“Bu
sıra 7 buçuk randevusu olanlar için. 8 ve 8 buçukçular
girmesin.”
Hava
soğuk, yerler buz. Bekleyen bir kaç kişi sıradan çıkıyor.
Karşıdaki çay ocağına gidiyor, yokuşta kaymamaya çalışarak.
Çay ocağı ana baba günü, camları buğu içinde, içerisi
görünmüyor. Cep telefonum orada fırının altındaki çekmecede,
üzerinde ismim olan bir kağıt tutturulmuş halde beni bekliyor. 7
buçuk için gelen herkesin telefonu orada. İçeri sokmak yasak.
Huzursuzum. Hem telefonuma bir şey olur endişesinden, hem de sırada
oyalanacak bir telefonum olmadığı için.
Kum
rengi mermerden yüksek duvarlarıyla bina dev bir mezarı andırıyor.
Gecekonduların yanıbaşında. Camları simsiyah, ışık sızmıyor
sanki. Girmek için iki güvenlik noktasını aşmak gerekiyor. Bahçe
kapısındaki güvenlikçiler bezgin, bir o kadar da kraldan çok
kralcı. Kralları neredeyse 10 bin kilometre ötede. Pasaportumu
alıp ismimi kontrol ediyorlar listeden. Huzursuzum. On yıl önce bu
sıraya girdiğimdeki gibi elimi tutan yok artık. Aşamaları tek
tek, tek başıma aşmam gerekiyor.
* * *
Ellerim
donuyor. Sağ elimi tutup sol cebine sokuyor. “Eldivenlerini unutma
demedim mi evden çıkarken!” Tatlı bir azar. “Esas sen
üşümemelisin” çıkışıma “sıcakta beklemekten iyidir”
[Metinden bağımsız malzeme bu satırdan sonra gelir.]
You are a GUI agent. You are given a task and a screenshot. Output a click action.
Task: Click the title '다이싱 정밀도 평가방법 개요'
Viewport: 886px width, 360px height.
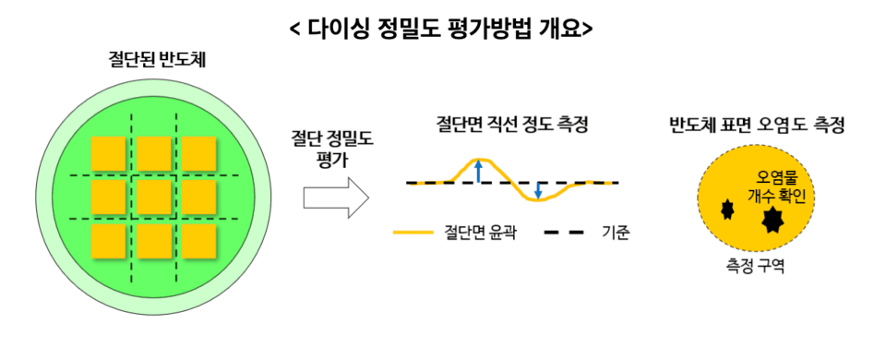point(441,28)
diyor nefes nefese. 8 buçukçuyuz; son grup. Önceki randevular
sarktığı için bekleme uzuyor. Çay ocağına dönersek sıramızı
kaybederiz. Bir sokak köpeği dolanıyor sıranın etrafında. Genç,
oyuncu, simsiyah, tüyleri ıslak. Birinden yemek çıkar derdinde.
Aynı kralcılardan biri köpeği ayağıyla iteliyor. Elimi cebinden
çıkarıyor bir anda. Adamın yanına gidip bir şeyler söylüyor,
huzursuzlanıyorum. Köpek çay ocağında buluyor yanaşacak birini.
Yanıma dönünce sarılıyorum ona. Sıradakiler merakla süzüyor
bizi. En çok da o kralcı.
* * *
“Soyadınız 'u' ile mi 'o' ile mi hanımefendi?”
Çocukluğumdan beri sorulan soruyu her zamanki gibi yanıtlıyorum.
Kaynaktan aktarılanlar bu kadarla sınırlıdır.